=== Given information ===
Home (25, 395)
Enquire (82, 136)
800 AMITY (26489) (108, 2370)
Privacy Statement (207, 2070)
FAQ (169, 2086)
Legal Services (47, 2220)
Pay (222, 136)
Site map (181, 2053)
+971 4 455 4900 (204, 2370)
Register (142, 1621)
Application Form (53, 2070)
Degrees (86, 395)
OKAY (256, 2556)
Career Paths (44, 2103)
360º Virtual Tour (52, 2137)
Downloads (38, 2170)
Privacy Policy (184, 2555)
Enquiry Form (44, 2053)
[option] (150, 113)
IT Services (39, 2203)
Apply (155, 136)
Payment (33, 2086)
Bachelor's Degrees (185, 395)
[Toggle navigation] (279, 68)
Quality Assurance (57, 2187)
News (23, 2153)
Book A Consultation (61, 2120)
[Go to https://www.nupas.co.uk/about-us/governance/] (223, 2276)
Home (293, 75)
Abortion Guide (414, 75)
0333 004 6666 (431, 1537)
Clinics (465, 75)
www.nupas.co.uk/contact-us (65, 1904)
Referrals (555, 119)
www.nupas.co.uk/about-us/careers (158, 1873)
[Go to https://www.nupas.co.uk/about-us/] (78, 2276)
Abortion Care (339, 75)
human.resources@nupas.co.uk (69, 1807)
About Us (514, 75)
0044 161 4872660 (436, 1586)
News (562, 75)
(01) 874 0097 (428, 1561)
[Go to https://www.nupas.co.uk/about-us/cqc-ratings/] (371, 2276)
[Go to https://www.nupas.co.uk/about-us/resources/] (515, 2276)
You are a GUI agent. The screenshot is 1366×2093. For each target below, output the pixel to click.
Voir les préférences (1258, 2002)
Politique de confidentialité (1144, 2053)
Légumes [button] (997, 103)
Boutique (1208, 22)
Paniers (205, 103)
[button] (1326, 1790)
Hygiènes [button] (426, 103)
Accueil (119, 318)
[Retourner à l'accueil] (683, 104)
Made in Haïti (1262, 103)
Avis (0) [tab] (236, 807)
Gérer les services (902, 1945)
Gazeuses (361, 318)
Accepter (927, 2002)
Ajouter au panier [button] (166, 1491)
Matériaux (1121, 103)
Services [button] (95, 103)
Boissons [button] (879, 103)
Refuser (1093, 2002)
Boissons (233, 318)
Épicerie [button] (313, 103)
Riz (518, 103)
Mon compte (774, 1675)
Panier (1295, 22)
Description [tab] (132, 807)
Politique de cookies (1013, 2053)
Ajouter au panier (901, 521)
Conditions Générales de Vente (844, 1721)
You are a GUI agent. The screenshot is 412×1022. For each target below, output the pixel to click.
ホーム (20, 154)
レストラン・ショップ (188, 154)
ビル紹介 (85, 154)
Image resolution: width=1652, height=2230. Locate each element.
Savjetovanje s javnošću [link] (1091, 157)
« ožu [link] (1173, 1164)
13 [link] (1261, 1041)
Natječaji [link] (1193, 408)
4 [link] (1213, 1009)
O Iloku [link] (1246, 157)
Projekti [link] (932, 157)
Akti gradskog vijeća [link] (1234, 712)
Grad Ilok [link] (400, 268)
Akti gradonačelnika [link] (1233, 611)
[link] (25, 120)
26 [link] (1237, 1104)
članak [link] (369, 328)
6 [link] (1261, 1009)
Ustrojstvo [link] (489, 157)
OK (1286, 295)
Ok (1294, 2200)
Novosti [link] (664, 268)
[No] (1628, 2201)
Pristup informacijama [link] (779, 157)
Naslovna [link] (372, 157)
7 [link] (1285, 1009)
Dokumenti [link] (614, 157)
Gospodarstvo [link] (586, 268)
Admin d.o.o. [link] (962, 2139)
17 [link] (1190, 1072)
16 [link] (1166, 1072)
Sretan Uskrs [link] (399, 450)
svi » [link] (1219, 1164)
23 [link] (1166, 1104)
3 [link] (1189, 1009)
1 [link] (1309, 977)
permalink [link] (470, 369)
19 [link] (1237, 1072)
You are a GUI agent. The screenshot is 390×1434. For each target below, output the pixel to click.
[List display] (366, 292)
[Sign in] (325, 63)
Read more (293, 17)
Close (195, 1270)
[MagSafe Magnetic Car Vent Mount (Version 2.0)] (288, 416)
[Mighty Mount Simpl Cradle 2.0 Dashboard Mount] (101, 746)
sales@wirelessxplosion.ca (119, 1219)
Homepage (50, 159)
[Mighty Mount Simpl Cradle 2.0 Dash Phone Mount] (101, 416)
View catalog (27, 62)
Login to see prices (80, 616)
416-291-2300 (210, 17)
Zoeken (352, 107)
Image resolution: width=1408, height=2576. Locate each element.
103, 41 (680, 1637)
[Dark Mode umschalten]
===
◆ Exercise prompt
The full set of entries should appear again, unchanged, line by line.

◆ Finished exercise
Home (25, 395)
Enquire (82, 136)
800 AMITY (26489) (108, 2370)
Privacy Statement (207, 2070)
FAQ (169, 2086)
Legal Services (47, 2220)
Pay (222, 136)
Site map (181, 2053)
+971 4 455 4900 (204, 2370)
Register (142, 1621)
Application Form (53, 2070)
Degrees (86, 395)
OKAY (256, 2556)
Career Paths (44, 2103)
360º Virtual Tour (52, 2137)
Downloads (38, 2170)
Privacy Policy (184, 2555)
Enquiry Form (44, 2053)
[option] (150, 113)
IT Services (39, 2203)
Apply (155, 136)
Payment (33, 2086)
Bachelor's Degrees (185, 395)
[Toggle navigation] (279, 68)
Quality Assurance (57, 2187)
News (23, 2153)
Book A Consultation (61, 2120)
[Go to https://www.nupas.co.uk/about-us/governance/] (223, 2276)
Home (293, 75)
Abortion Guide (414, 75)
0333 004 6666 (431, 1537)
Clinics (465, 75)
www.nupas.co.uk/contact-us (65, 1904)
Referrals (555, 119)
www.nupas.co.uk/about-us/careers (158, 1873)
[Go to https://www.nupas.co.uk/about-us/] (78, 2276)
Abortion Care (339, 75)
human.resources@nupas.co.uk (69, 1807)
About Us (514, 75)
0044 161 4872660 (436, 1586)
News (562, 75)
(01) 874 0097 (428, 1561)
[Go to https://www.nupas.co.uk/about-us/cqc-ratings/] (371, 2276)
[Go to https://www.nupas.co.uk/about-us/resources/] (515, 2276)
You are a GUI agent. The screenshot is 1366×2093. For each target below, output the pixel to click.
Voir les préférences (1258, 2002)
Politique de confidentialité (1144, 2053)
Légumes [button] (997, 103)
Boutique (1208, 22)
Paniers (205, 103)
[button] (1326, 1790)
Hygiènes [button] (426, 103)
Accueil (119, 318)
[Retourner à l'accueil] (683, 104)
Made in Haïti (1262, 103)
Avis (0) [tab] (236, 807)
Gérer les services (902, 1945)
Gazeuses (361, 318)
Accepter (927, 2002)
Ajouter au panier [button] (166, 1491)
Matériaux (1121, 103)
Services [button] (95, 103)
Boissons [button] (879, 103)
Refuser (1093, 2002)
Boissons (233, 318)
Épicerie [button] (313, 103)
Riz (518, 103)
Mon compte (774, 1675)
Panier (1295, 22)
Description [tab] (132, 807)
Politique de cookies (1013, 2053)
Ajouter au panier (901, 521)
Conditions Générales de Vente (844, 1721)
You are a GUI agent. The screenshot is 412×1022. For each target below, output the pixel to click.
ホーム (20, 154)
レストラン・ショップ (188, 154)
ビル紹介 (85, 154)
Image resolution: width=1652, height=2230. Locate each element.
Savjetovanje s javnošću [link] (1091, 157)
« ožu [link] (1173, 1164)
13 [link] (1261, 1041)
Natječaji [link] (1193, 408)
4 [link] (1213, 1009)
O Iloku [link] (1246, 157)
Projekti [link] (932, 157)
Akti gradskog vijeća [link] (1234, 712)
Grad Ilok [link] (400, 268)
Akti gradonačelnika [link] (1233, 611)
[link] (25, 120)
26 [link] (1237, 1104)
članak [link] (369, 328)
6 [link] (1261, 1009)
Ustrojstvo [link] (489, 157)
OK (1286, 295)
Ok (1294, 2200)
Novosti [link] (664, 268)
[No] (1628, 2201)
Pristup informacijama [link] (779, 157)
Naslovna [link] (372, 157)
7 [link] (1285, 1009)
Dokumenti [link] (614, 157)
Gospodarstvo [link] (586, 268)
Admin d.o.o. [link] (962, 2139)
17 [link] (1190, 1072)
16 [link] (1166, 1072)
Sretan Uskrs [link] (399, 450)
svi » [link] (1219, 1164)
23 [link] (1166, 1104)
3 [link] (1189, 1009)
1 [link] (1309, 977)
permalink [link] (470, 369)
19 [link] (1237, 1072)
You are a GUI agent. The screenshot is 390×1434. For each target below, output the pixel to click.
[List display] (366, 292)
[Sign in] (325, 63)
Read more (293, 17)
Close (195, 1270)
[MagSafe Magnetic Car Vent Mount (Version 2.0)] (288, 416)
[Mighty Mount Simpl Cradle 2.0 Dashboard Mount] (101, 746)
sales@wirelessxplosion.ca (119, 1219)
Homepage (50, 159)
[Mighty Mount Simpl Cradle 2.0 Dash Phone Mount] (101, 416)
View catalog (27, 62)
Login to see prices (80, 616)
416-291-2300 (210, 17)
Zoeken (352, 107)
Image resolution: width=1408, height=2576. Locate each element.
103, 41 (680, 1637)
[Dark Mode umschalten]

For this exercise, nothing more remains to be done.